CIMT was also related to body mass index in the diabetics and non-diabetics and significantly higher carotid intima-media thickness was seen in both groups on the right and left in the overweight individuals ( right P<0.001, left p= 0.009).  This is consistent with the observation of Baba et al²⁴ in North Eastern Nigeria and Kotb et al²⁵ in Egypt. However, studies done by Güvener et al²⁶, in Ankara, Turkey and Kota et al,²⁰ in India, did not show any significant association of  carotid intima-media thickness with body mass index in type 2 diabetics and non-diabetics. This variation could have been due to the smaller sample sizes in their studies or racial differences. Furthermore, Kota et al²⁰ used a different technique to measure CIMT. They measured carotid intima-media thickness at the proximal, mid and bulbal parts of the common carotid artery, whereas in this current study, average of the measurements along 1cm proximal to the common carotid artery bulb was used. Fennira et al²⁷ in their study in Tunisia involving 81 type 2 diabetics found out that carotid intima-media thickness was non-significantly increased with BMI in the diabetics (P<0.97). This variation with findings from our study would probably be explained by the relatively smaller sample size used in their study.

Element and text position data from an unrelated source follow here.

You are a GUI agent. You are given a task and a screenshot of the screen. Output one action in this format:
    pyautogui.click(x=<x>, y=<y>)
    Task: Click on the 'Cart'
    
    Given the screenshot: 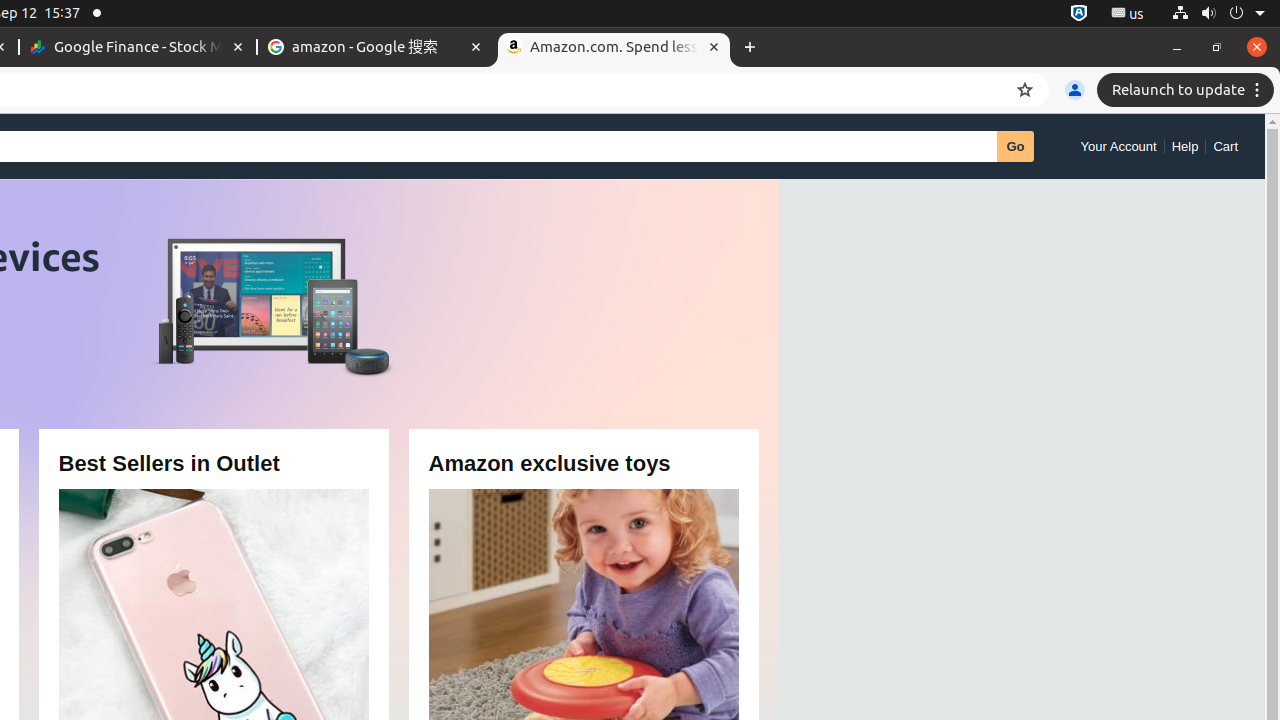 What is the action you would take?
    pyautogui.click(x=1224, y=145)
    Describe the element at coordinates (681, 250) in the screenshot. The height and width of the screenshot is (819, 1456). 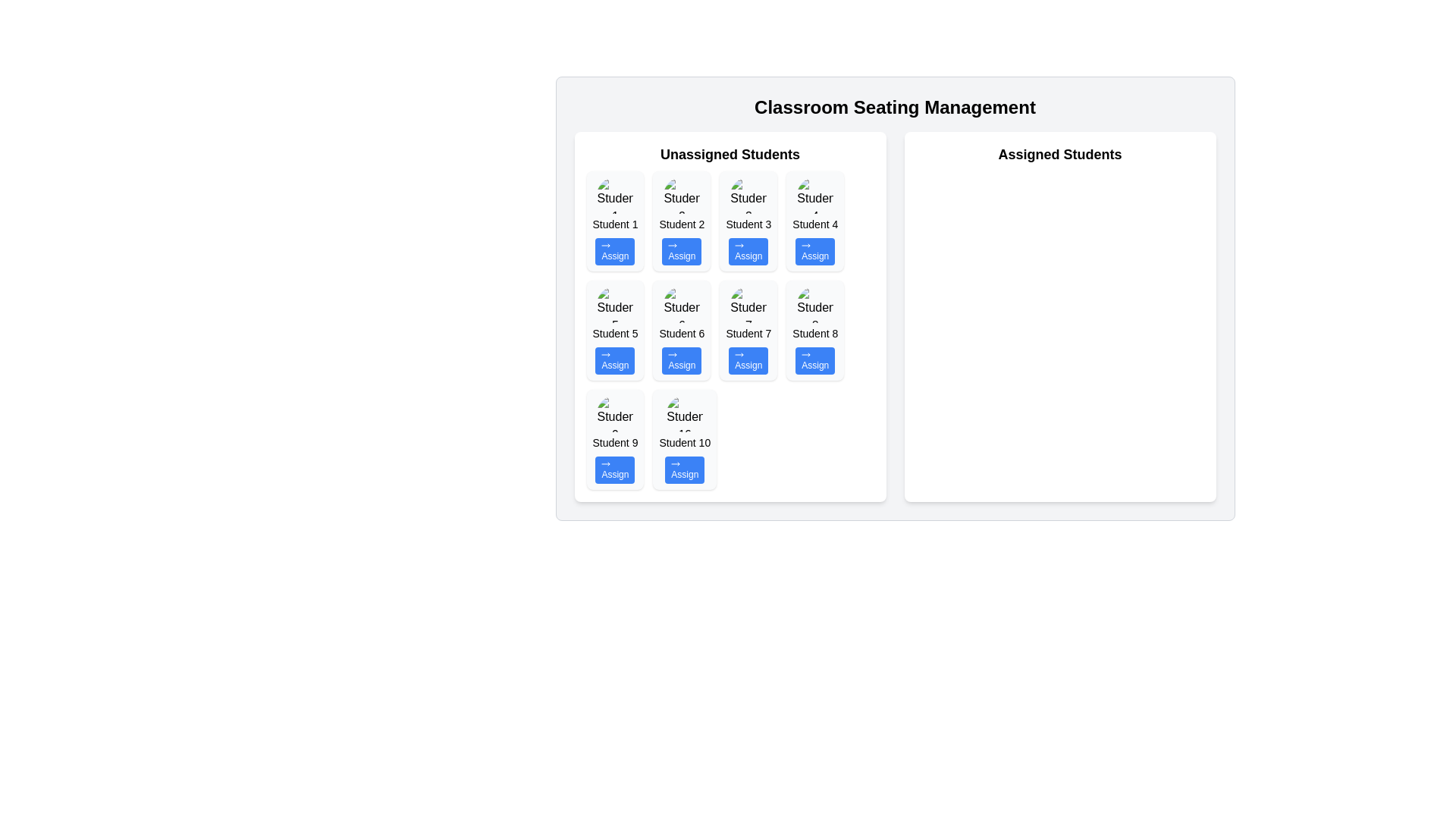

Furthermore, we observed that carotid intima-media thickness increased significantly with the duration of diabetes on both sides (right P<0.001, left P=0.045). This is in consonance with the studies done by Bashir et al²⁴ in Pakistan; Kota et al²⁰ in India; Butt et al²² in Pakistan; and Bhosale et al²⁸ also in India. 

Bosevski et al²⁹ in their study of 207 persons with type 2 diabetes in Australia found out that 41.8% of their study population had carotid plaques. This is similar with findings in this study that 42.4% of type 2 diabetics had carotid plaques. There was significantly higher carotid plaques in type 2 diabetics than non-diabetics (P=0.025) in this study, which is in concordance with the observations by Kota et al.²⁰

In conclusion, carotid intima media thickness was significantly higher in type 2 diabetics than non-diabetics; significantly higher in the type 2 diabetic males, and increased significantly with age in the older age group. In the type 2 diabetics, CIMT showed significant positive correlation with BMI. Our findings in a Nigerian population lend credence to the contributory role of atherosclerosis in evolution of diabetic macrovascular complications.